Capitulo 26
Se há algo que tira Marcela do sério – que a faz ferver de impaciência e roer as unhas de pura frustração –, o nome dela é semáforo. Parece uma conspiração pessoal e orquestrada, não importa a cidade. Quando ela desesperadamente precisa que esteja verde, ele está irritantemente vermelho. Quando só quer um tempinho no sinal fechado para ver ou mandar uma mensagem – um mísero instante de trégua –, parece que todos os semáforos resolvem ficar verdes de repente, como se zombassem de sua pressa.
Em horários de pico, então, nem se fala! É como se os semáforos enlouquecessem, numa afronta direta à sua sanidade. O da frente de Marcela ficava verde e, magicamente, todos os outros à sua frente estavam vermelhos. Quando o dela passava, todos os outros abriam – uma sucessão de empecilhos que a levava à beira de um ataque de nervos. Isso é raro numa metrópole, onde geralmente acontece o contrário.
O motivo de todo o seu estresse? Ela queria enviar um vídeo para a mulher dona dos seus pensamentos nos últimos dias, mas o tempo parecia conspirar contra, com os intervalos dos semáforos totalmente desgovernados, transformando cada parada em uma tortura lenta. Quando finalmente chegou na Ponte dos Ingleses – que, na verdade, não tem nada de ponte, é um píer de 120 metros mar adentro, com muretas de vidro, piso de madeira e bancos espalhados, além de lojas –, o lugar estava, como sempre, lotado de turistas observando o pôr do sol.
Marcela ainda não tinha conseguido fazer o bendito vídeo. Estacionou o carro uma rua depois do planetário, que ficava perto do píer, para evitar os estacionamentos convencionais que registravam a placa do veículo – uma medida de precaução que já a deixava apreensiva.
Alex correu na frente de Marcela, enquanto ela caminhava devagar, com o coração aos pulos, checando o celular. Ligou para Chiara, mas ela não atendeu – um arrepio de ansiedade percorreu sua espinha. Mandou uma mensagem:
— Ligue quando estiver livre.
Sua, M”
Uma hora depois, seu celular vibrou com uma chamada de vídeo, bem quando ela e Alex esperavam na fila para comprar sorvete.
— Parla, amore mio.
O som da voz dela fez o estômago de Marcela revirar – uma mistura de prazer e uma pontada de pavor.
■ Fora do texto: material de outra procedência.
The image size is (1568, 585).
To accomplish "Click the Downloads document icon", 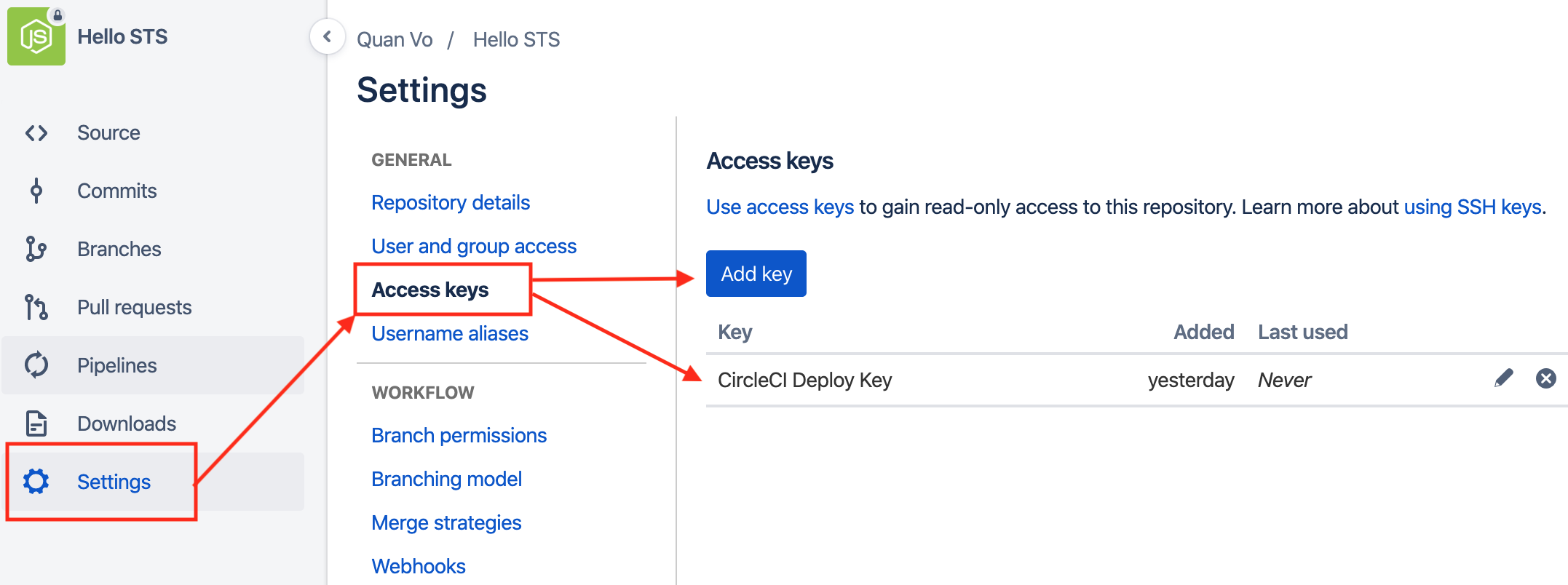I will (36, 423).
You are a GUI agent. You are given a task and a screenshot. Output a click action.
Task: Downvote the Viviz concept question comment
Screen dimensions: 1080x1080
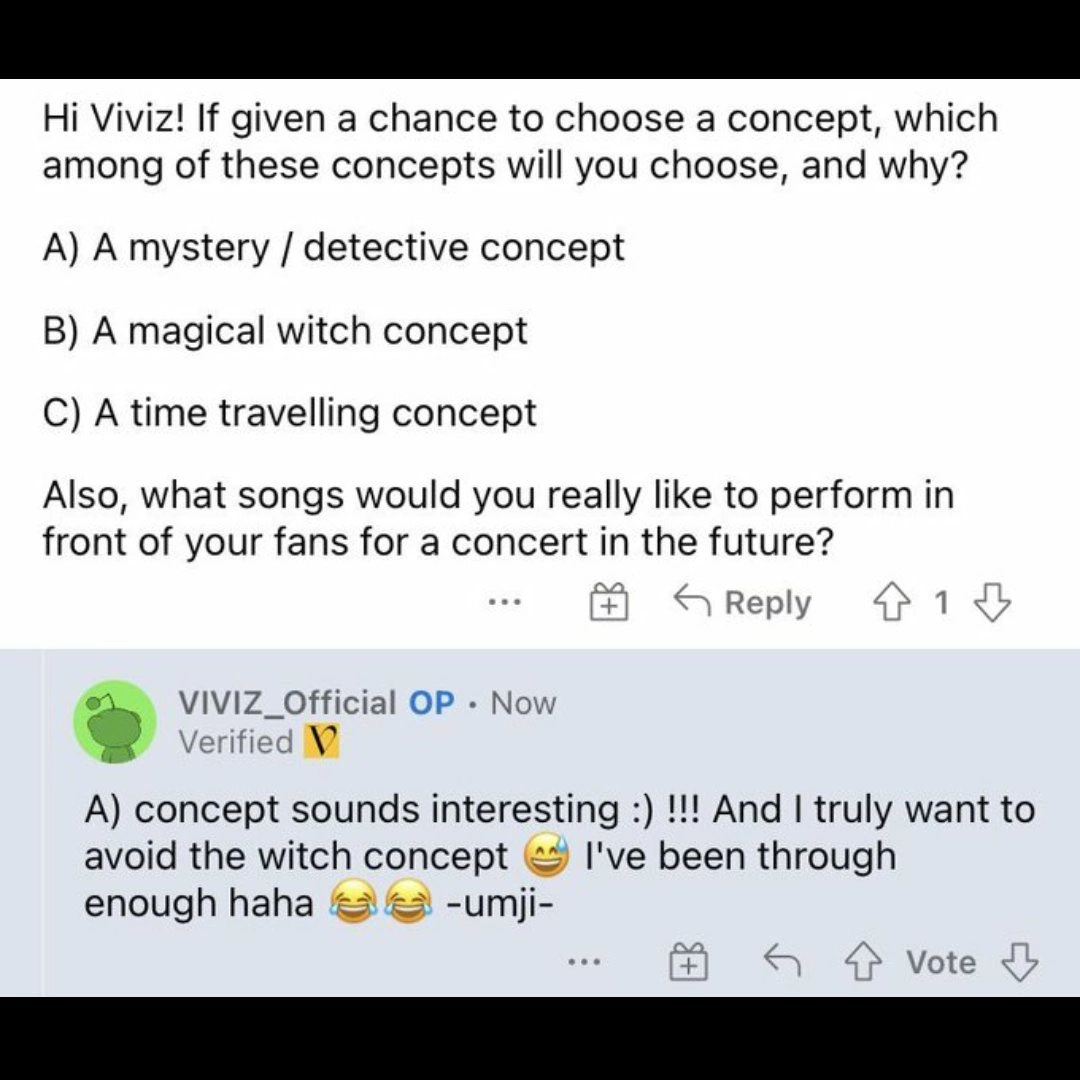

— Ouvir você falando assim me deixa com as pernas bambas. — Marcela sabia que estava sorrindo feito boba, pois as pessoas a encaravam.
— Amore, você não sabe quem veio aqui no quiosque com um buquê de rosas para me convidar para jantar. — Do outro lado, Chiara tentava afastar os fios soltos do cabelo curtinho na frente, que, por serem menores que o restante, viviam escapando do elástico.
— Imagino. Quando saí, minha mãe comentou que a família ia jantar no seu restaurante e que o Eduardo ia antes ao shopping te pedir em namoro. — Alex, ao lado de Marcela, dava pulinhos e segurava seu braço. Ela reconheceu a voz e queria a todo custo ver a sua mais nova amiga.
— Ele já esteve aqui, você não contou para eles sobre nós? — Os olhos grandes de Chiara, da cor de melado derretido, desaprovavam o silêncio de Marcela em relação a elas duas – um olhar que fez Marcela sentir um nó na garganta. Isso a deixou feliz, era um sinal de que, mesmo sendo hétero, Chiara não se preocupava se fosse homem ou mulher.
— Ainda não. Não confio no meu padrasto e no que ele pode fazer para me prejudicar. — Marcela estava sendo sincera. Tinha pavor só de pensar em prejudicar Alex – uma angústia que a consumia por dentro.
— É sério assim?
— Sim. Eu vou te contar tudo, mas preciso que tire dois dias de folga, a partir de hoje. O que você falou para o Eduardo? — Era hora de se abrir e depositar sua confiança nela – uma decisão difícil, mas necessária.
— Devolvi as rosas e falei que já estava namorando, que ele deveria tirar essa ideia da cabeça. Ele queria que eu contasse quem era o "cara". Foi preciso os rapazes tirarem ele daqui para evitar escândalo. No fim, eu contei para o Danilo e para o Saulo sobre nós. Mesmo sendo amigos do Eduardo, eles não vão falar nada. São amigos o suficiente para esperar que eu mesma conte.
Marcela pediu para Chiara esperar quando chegou a vez delas na fila. Entregou o sorvete para Alex e, imediatamente, o tomou de volta. As mãos dela estavam mais sujas que o chão da própria loja – um pequeno detalhe que a fez suspirar de exaustão.
— Moça, por favor, me arranje um pouquinho de álcool para limpar as mãos dessa mocinha. Filha, vai lá limpar as mãos.
Os amigos de Chiara apareceram atrás dela no vídeo, rindo e acenando.
— Amor, deixa eu te apresentar meus irmãos de coração. — Um dos rapazes se adiantou.
— Pode deixar que eu mesmo me apresento. Amor… — Ele se dirigiu a Marcela.
— O nome dela é Marcela, seu imbecil.
— Eu sou o Saulo, o gostosão da turma. É um prazer conhecer a namorada da minha best friend.
Danilo Marcela já conhecia, mas ele mesmo assim se apresentou, revezando entre conversar com ela e atender os clientes. Por último, apareceu uma garota de óculos.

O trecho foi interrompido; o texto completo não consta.